● Passage choisi:
=-=-=

Réflexions sur l’amende du blanchiment de fraude fiscale

Publié le 12/12/2019

Le 11 septembre 2019, la Cour de cassation est venue préciser, par une décision remarquée, comment devait être calculée l’amende du blanchiment de fraude fiscale. Sa solution, de bon sens, devrait avoir prochainement des incidences dans d’autres affaires, et notamment la médiatique affaire UBS.

Cass. crim., 11 sept. 2019, no 18-82430, PB

1. Le 11 septembre 2019, la chambre criminelle de la Cour de cassation a rendu six arrêts notables cherchant à répondre à plusieurs interrogations de principe concernant la répression des délits de fraude fiscale et de blanchiment dans un contexte d’évolution du droit, sous l’impulsion en particulier de la jurisprudence du Conseil constitutionnel et de la Cour européenne des droits de l’Homme1. Les deux décisions consacrées spécifiquement au délit de blanchiment d’argent2 retiendront ici notre attention. Deux solutions notables sont dégagées.

2. En premier lieu, et nous seront succincts sur ce point, les arrêts en question indiquent que le blanchiment « qui s’exécute en un trait de temps, constitue une infraction instantanée »3. En cela, il se distingue très nettement du délit de recel, autre infraction « de conséquence », qui est qualifié, quant à lui, de longue date d’infraction continue4.

3. On devrait alors en conclure que le point de départ du délai de prescription de l’action publique de l’infraction se retrouvera nécessairement au moment de la commission de son élément matériel. Cette solution connaît cependant des tempéraments, comme en témoigne l’une des décisions5. La haute juridiction y indique en effet que, lorsqu’il consiste à faciliter la justification mensongère de l’origine de biens ou de revenus ou à apporter un concours à une opération de dissimulation du produit direct ou indirect d’un crime ou d’un délit, « le blanchiment, qui a pour objet de masquer le bénéficiaire ou le caractère illicite des fonds ou des biens sur lesquels il porte, notamment aux yeux de la victime et de l’autorité judiciaire, constitue en raison de ses éléments constitutifs une infraction occulte par nature » (§ 15). On rappellera que doit être qualifiée de la sorte, selon l’article 9-1 du Code de procédure pénale, « l’infraction qui, en raison de ses éléments constitutifs, ne peut être connue ni de la victime ni de l’autorité judiciaire ».

=-=-=

● À faire:
**a)** Quelles juridictions sont nommées dans le texte sur l'amende du blanchiment ? Donnez-les toutes.
**b)** Prolongez le texte sur l'amende du blanchiment en reprenant juste après sa dernière phrase.

● Données disponibles:
=-=-=

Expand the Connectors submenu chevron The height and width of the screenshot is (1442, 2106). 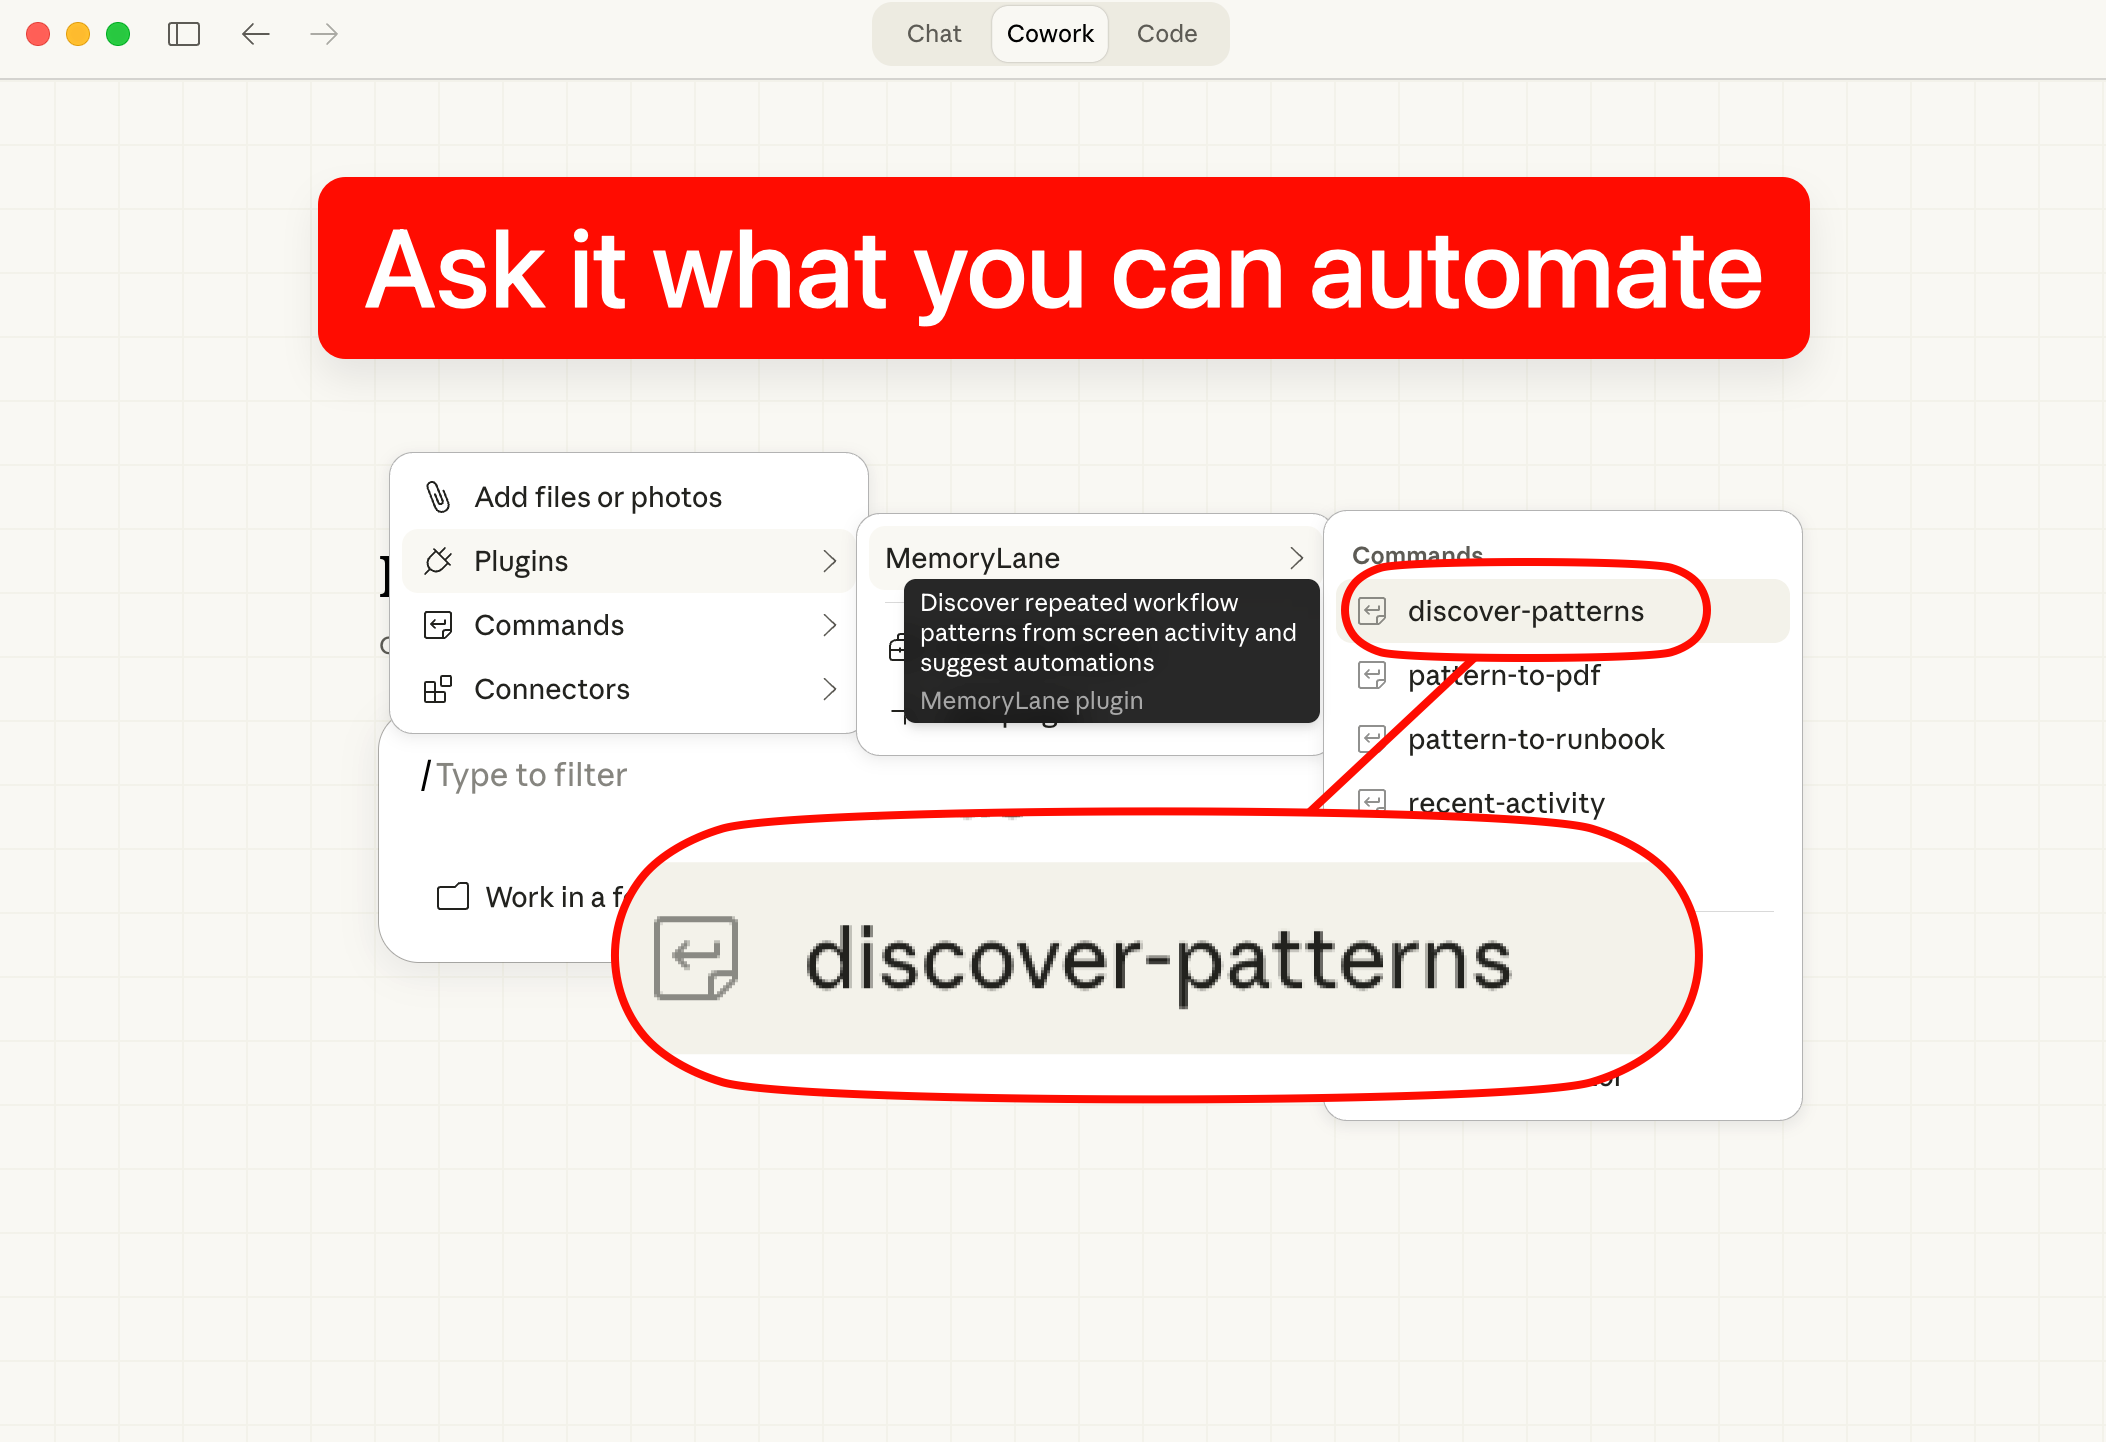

=-=-=

● Résultats dans l'ordre:
**a)**
Cour de cassation
Conseil constitutionnel
Cour européenne des droits de l'Homme

**b)**
4. Dès lors, dans les cas où le blanchiment prendra la forme d’une infraction occulte, en l’occurrence dans l’hypothèse visée par l’article 324-1, alinéa 1, et avec la dissimulation mentionnée à l’article 324-1, alinéa 2, le délai de prescription de l’action publique ne commencera à courir qu’à compter du jour où l’infraction est apparue et a pu être constatée dans des conditions permettant la mise en mouvement ou l’exercice de l’action publique6. Quid des autres cas de blanchiment, c’est-à-dire si l’infraction a été commise à l’aide d’une opération de placement ou de conversion ? Le délai débutera-t-il nécessairement au jour de la commission des faits ? Par principe oui. Il n’en ira différemment que si un cas de dissimulation peut être relevé de la part de l’auteur des faits7. Dans ce cas à nouveau, le point de départ du délai devra être reporté à la date où l’infraction a pu être constatée.

5. En second lieu, et ce point retiendra toute notre attention, l’une des deux décisions du 11 septembre 20198 donne des indications utiles concernant le calcul du montant de l’amende applicable au délit de blanchiment de fraude fiscale.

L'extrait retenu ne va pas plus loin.